◆ Task details ◆
Transcribe, word for word, the line containing "Mango (14, 483)" and each line following it through the end of the listing below. Omit all other lines.

◆ The records ◆

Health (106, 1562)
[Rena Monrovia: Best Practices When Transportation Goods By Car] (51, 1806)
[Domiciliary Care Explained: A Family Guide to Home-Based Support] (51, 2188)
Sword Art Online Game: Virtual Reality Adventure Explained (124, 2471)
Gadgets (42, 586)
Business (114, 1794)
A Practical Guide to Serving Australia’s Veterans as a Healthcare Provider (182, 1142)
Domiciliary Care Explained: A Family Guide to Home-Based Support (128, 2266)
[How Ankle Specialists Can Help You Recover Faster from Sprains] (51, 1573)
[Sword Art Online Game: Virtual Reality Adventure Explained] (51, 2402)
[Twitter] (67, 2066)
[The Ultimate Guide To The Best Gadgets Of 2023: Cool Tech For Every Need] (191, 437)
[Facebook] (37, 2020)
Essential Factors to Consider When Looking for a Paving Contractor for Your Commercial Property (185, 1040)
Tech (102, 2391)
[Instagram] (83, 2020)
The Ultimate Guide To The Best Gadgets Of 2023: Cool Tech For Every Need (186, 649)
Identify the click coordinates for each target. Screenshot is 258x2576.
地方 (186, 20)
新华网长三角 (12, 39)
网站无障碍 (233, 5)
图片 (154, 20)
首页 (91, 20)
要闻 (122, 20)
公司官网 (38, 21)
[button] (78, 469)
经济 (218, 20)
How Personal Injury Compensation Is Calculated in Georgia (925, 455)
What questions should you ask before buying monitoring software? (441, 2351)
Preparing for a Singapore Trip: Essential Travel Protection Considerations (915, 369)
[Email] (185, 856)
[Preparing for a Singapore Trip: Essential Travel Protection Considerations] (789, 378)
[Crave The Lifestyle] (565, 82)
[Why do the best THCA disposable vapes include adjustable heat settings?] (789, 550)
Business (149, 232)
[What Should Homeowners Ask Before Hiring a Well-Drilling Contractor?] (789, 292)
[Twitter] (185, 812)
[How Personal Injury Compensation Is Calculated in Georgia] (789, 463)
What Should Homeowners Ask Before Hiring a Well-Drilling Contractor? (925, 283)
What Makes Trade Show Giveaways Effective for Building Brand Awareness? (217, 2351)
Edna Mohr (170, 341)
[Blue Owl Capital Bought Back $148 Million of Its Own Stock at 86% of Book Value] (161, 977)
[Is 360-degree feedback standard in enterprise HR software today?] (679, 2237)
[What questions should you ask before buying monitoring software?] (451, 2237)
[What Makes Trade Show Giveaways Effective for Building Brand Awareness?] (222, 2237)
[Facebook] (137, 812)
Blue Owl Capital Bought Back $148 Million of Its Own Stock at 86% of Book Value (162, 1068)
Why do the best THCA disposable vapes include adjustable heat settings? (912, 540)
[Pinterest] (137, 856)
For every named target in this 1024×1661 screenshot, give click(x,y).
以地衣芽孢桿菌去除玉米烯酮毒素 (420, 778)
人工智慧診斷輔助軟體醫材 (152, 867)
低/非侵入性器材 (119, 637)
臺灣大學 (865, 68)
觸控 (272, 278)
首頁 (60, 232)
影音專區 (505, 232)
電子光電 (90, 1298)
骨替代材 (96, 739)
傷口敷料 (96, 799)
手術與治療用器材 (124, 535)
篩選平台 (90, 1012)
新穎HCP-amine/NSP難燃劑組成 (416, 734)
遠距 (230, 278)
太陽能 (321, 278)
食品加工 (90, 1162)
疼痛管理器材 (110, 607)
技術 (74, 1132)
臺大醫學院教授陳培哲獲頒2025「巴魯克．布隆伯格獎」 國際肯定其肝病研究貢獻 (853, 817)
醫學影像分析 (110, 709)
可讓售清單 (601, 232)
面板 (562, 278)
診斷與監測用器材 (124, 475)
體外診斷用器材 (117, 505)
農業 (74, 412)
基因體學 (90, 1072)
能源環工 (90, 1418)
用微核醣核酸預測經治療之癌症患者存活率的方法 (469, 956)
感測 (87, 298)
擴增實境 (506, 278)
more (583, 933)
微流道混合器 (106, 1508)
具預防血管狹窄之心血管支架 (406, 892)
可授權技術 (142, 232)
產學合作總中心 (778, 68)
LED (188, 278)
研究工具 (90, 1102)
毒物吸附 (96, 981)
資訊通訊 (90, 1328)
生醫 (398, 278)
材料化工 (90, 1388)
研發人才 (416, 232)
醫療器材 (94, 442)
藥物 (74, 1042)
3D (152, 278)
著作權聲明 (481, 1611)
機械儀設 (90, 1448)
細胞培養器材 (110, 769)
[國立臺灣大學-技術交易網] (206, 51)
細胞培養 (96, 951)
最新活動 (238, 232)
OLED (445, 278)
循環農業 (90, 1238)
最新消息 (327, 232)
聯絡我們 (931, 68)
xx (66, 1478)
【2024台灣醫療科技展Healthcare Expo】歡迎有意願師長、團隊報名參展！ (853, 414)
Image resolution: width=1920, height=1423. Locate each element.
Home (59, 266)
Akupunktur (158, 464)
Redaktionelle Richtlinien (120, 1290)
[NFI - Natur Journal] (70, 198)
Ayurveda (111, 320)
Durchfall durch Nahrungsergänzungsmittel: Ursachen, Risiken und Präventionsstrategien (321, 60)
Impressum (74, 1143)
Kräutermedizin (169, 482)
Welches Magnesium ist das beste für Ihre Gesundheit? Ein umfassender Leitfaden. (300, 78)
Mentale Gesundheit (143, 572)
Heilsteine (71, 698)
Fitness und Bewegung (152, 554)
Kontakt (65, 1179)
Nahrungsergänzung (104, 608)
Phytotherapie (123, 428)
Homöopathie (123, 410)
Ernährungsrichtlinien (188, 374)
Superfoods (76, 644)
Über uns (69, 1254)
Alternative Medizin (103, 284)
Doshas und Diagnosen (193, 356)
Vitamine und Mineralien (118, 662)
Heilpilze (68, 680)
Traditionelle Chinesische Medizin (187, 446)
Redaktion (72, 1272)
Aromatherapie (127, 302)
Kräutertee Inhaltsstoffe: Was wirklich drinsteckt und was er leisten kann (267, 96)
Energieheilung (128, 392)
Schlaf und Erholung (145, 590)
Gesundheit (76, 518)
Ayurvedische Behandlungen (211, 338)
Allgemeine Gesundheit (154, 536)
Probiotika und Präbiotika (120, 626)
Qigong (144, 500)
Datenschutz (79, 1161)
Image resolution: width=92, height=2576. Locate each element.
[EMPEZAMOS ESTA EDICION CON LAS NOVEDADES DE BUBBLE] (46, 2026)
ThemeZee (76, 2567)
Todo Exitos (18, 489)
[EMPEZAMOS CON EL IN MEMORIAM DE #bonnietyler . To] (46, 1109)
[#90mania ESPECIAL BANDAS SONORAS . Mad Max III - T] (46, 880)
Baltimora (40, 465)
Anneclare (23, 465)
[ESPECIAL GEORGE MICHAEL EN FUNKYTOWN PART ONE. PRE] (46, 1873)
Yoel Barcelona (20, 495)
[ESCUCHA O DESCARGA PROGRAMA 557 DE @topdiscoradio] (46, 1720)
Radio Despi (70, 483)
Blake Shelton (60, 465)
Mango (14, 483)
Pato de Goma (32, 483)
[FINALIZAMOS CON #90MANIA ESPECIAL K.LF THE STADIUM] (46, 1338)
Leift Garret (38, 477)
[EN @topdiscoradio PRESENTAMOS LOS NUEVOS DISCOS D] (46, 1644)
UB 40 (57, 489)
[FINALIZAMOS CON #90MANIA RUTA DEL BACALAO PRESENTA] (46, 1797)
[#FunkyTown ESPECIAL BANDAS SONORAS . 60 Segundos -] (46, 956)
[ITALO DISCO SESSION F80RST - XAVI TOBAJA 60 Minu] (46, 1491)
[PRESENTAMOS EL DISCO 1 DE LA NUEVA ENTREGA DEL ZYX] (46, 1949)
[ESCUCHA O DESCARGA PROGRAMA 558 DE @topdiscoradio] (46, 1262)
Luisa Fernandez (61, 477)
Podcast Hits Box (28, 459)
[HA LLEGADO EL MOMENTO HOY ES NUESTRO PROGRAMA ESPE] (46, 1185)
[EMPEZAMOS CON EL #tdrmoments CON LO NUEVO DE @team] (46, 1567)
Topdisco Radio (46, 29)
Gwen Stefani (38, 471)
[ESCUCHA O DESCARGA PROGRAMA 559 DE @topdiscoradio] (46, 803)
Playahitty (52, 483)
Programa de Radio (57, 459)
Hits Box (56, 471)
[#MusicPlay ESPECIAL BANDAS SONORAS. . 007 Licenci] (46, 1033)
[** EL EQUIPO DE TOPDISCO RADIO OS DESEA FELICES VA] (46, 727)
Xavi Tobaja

◆ Worked solution ◆
Mango (14, 483)
Pato de Goma (32, 483)
[FINALIZAMOS CON #90MANIA ESPECIAL K.LF THE STADIUM] (46, 1338)
Leift Garret (38, 477)
[EN @topdiscoradio PRESENTAMOS LOS NUEVOS DISCOS D] (46, 1644)
UB 40 (57, 489)
[FINALIZAMOS CON #90MANIA RUTA DEL BACALAO PRESENTA] (46, 1797)
[#FunkyTown ESPECIAL BANDAS SONORAS . 60 Segundos -] (46, 956)
[ITALO DISCO SESSION F80RST - XAVI TOBAJA 60 Minu] (46, 1491)
[PRESENTAMOS EL DISCO 1 DE LA NUEVA ENTREGA DEL ZYX] (46, 1949)
[ESCUCHA O DESCARGA PROGRAMA 558 DE @topdiscoradio] (46, 1262)
Luisa Fernandez (61, 477)
Podcast Hits Box (28, 459)
[HA LLEGADO EL MOMENTO HOY ES NUESTRO PROGRAMA ESPE] (46, 1185)
[EMPEZAMOS CON EL #tdrmoments CON LO NUEVO DE @team] (46, 1567)
Topdisco Radio (46, 29)
Gwen Stefani (38, 471)
[ESCUCHA O DESCARGA PROGRAMA 559 DE @topdiscoradio] (46, 803)
Playahitty (52, 483)
Programa de Radio (57, 459)
Hits Box (56, 471)
[#MusicPlay ESPECIAL BANDAS SONORAS. . 007 Licenci] (46, 1033)
[** EL EQUIPO DE TOPDISCO RADIO OS DESEA FELICES VA] (46, 727)
Xavi Tobaja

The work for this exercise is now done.